What do you think, Chris? Does that work for you, or would you prefer using a specialized interface? I suppose instead of implementing a handler for an AbuseFilter::getEditVars hook, EntityContent could implement a function called getAbuseFilterVars, and AbuseFilter could check for that instead of calling the hooks... nicer from an OO perspective, but not How Things Are Generally Done in MediaWiki.

I would be fine with your proposal, with just a couple minor modifications. It's definitely more "How Things Are Generally Done in MediaWiki".
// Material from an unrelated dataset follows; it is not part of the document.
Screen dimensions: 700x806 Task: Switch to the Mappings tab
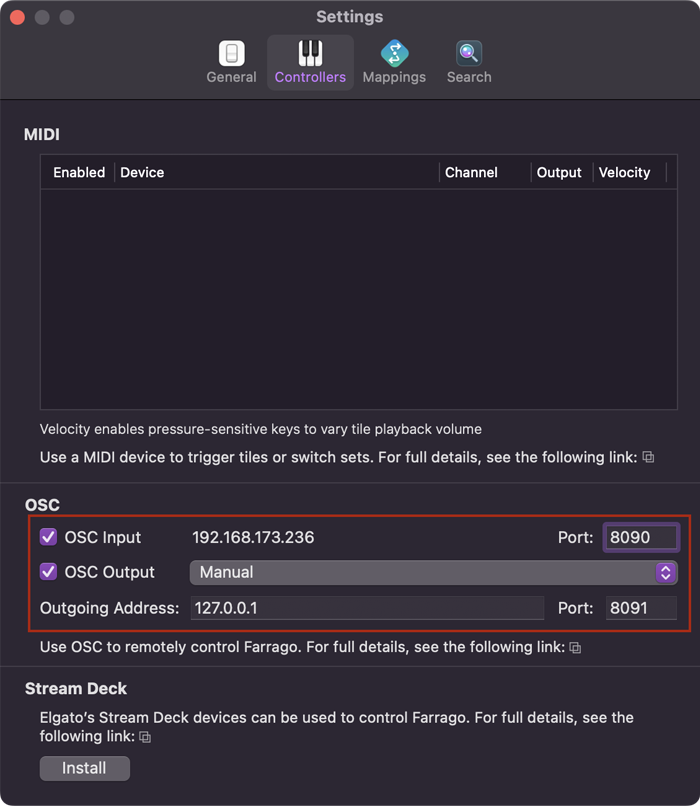(x=394, y=62)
Part of me would like to use this as an opportunity to take steps towards reworking spam handling in core. But even if we change how we do spam handling in the future, I think your plan is simple enough that we're not going to code ourselves into a corner or waste too much time getting the protection for wikidata in now.

  1. modify the EditFilterMergedContent hook to be more generic, so it can be

called from EditEntity as well as from EditPage. The most important change
woudl be to pass an IContextSource as the first parameter instead of the
EditPage. That already provides most information needed, including the
WikiPage
object. Modifying hooks is of course not to be taken lightly, but
EditFilterMergedContent was only introduced in 1.21 as a Content-object aware
alternative to the now deprecated EditFilterMerged. No extension is using it
yet (AbuseFilter was due to be changed to use the new hook anyway).
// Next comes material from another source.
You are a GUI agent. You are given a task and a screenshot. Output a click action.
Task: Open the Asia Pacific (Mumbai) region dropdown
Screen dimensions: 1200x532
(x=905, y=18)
I agree. May need to ask on wikitech-l to make sure no one has started relying on it, but it's probably fine.

  1. make EditEntity call EditFilterMergedContent.

Yep.

  1. Make AbuseFilter use EditFilterMergedContent instead of EditFilterMerged.

This would probably be "in addition to". Since debian has chosen 1.19 for LTS, I'm hoping to keep AbuseFilter compatible as long as possible.

  1. Add hook points to AbuseFilter that allow other extensions to control how

"variables" are extracted from the present Content object.

Yep.

  1. make Wikibase provide handlers for these hooks that implement the variable

extraction suitable for Wikibase Entities. A quick-and-dirty way would be to
implement a hook function for generating fake wikitext from an Entity.

Yep. It would be great if the EditFilterMergedContent handler could do most of the same handling that the EditFilterMerged handler currently does (it will have to, if we want article editing to call that hook, instead of the current one), but everything else would need to be provided as a variable from the hooks.

So it sounds like we have a way forward!

That was a bit to fast... still requires changes in Wikibase repo

I have now implemented the changes I suggested in #16:

  • Change I99a19c93: (bug 42064) Make EditFilterMergedContent more generic.
  • Change I5f5b4200: (bug 42064) Call EditFilterMergedContent from EditEntity.
  • Change Ibb9d4c9a: (bug 42064) AbuseFilter + EditFilterMergedContent.

The last one of these makes AbuseFilter use EditFilterMergedContent instead of EditFilterMerged, if support for the ContentHandler is present. Some changes had to made, because EditFilterMergedContent does not provide an EditPage object.

One important change is how and when errors are reported and the edit form is show. Instead of calling EditPage::spamPage, AbuseFilter now returns a Status object to the hook's caller, containing all the necessary information to show a message to the user.

Verified in Wikidata demo sprint 30

Per http://www.wikidata.org/wiki/Wikidata:Administrators%27_noticeboard#Large_increase_in_spam , we are in big need of the ability of the filter to filter spam for Wikidata items (and soon, properties as well).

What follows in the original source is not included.